The plantar fascia is a thick layer of connective tissue that originates from the heel (calcaneus) and fans out to the underside of each toe. It provides support to the arch of the foot and serves as a shock absorber during activities that require extension of the toes (e.g., running, walking). As the toes extend, the plantar fascia tightens and elevates the arch of the foot.
Plantar fasciitis is a degenerative condition that results from repetitive stress that cause micro-tears in the fascia. If these tears occur frequently enough to overcome the body’s ability to heal itself, a chronic state of inflammation ensues. The hallmark symptom of plantar fasciitis is heel or arch pain in the sole of the foot. This pain is often worse at the beginning of the aggravating activity and lessens as the foot warms up. With severe plantar fasciitis, pain may be also be worse at the end of the day.
Obesity, sudden weight gain, prolonged standing / weight-bearing, and overtraining in runners are risk factors for plantar fasciitis as they all place increased, repetitive tensile forces on the plantar fascia.

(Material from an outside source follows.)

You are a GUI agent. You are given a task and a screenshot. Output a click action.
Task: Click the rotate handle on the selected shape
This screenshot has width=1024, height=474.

Other risk factors include flat feet and reduced dorsiflexion (upward flexion of ankle) because of improper distribution of load on the fascia. Heel spurs are found in 50% of those with plantar fasciitis, although the mechanism with which they produce fascial damage is unclear. Systemic diseases such as diabetes mellitus and rheumatic disease have also been implicated as they lead to changes in the muscular and bony structure of the feet.

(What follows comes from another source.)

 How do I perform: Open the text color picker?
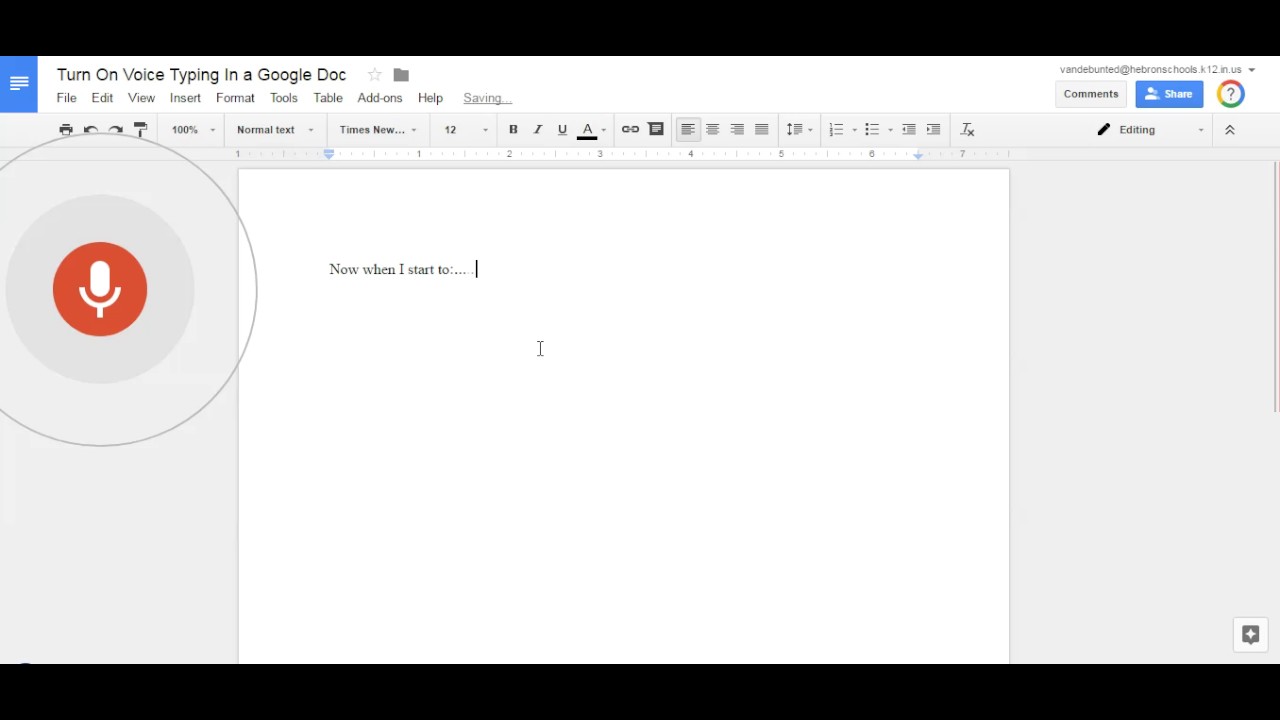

Diagnosis of plantar fasciitis is made on the basis of the symptoms described above and physical examination by a clinician. Local tenderness experienced by the patient is best reproduced by the clinician with flexion of the toes and ankle upward and palpating the length of the fascia.
Plain x-rays should be undertaken to rule out the presence of heel spurs and other causes of inferior heel pain (e.g., calcaneal stress fracture, bone malformations). MRIs (magnetic resonance imaging) should be undertaken to rule out soft tissue disease in cases of intractable plantar fasciitis after conservative management.
Plantar fasciitis is a self-limited condition but can take 6-18 months to resolve. Treatment begins with conservative management. This includes weight reduction and avoidance of aggravating activities. Mechanical support of the foot through the arch support, heel cups, night splints and orthotics optimally position the foot to relieve pressure off the plantar fascia. Stretching and strengthening are important aspects of the treatment. Stretching of the soleus and gastrocneumius muscles and the plantar fascia can be accomplished with the stair stretches, ball-rolling stretches, and cross-friction massage (shown below). Strengthening exercises improve the intrinsic muscles of the foot.
Acute management of pain may be accomplished with ice and anti-inflammatory medications (e.g., ibuprofen). Longer-lasting anti-inflammatory medication may be used in the form of corticosteroid injections for chronic heel pain. However, multiple injections include the risk of fascial weakness and rupture, fat pad atrophy, infection of the heel bone. Thus, although these side effects can be prevented with good technique and avoidance of impact activities, steroid injections are reserved forpersistent cases.
In the most severe cases, surgery may be undertaken to incise and release the pressure off the fascia. Newer forms of therapy, such as sound wave therapy (extracorporeal shock-wave therapy) and botulinum toxin, may be more widely available in the future but currently have limited evidence of efficacy.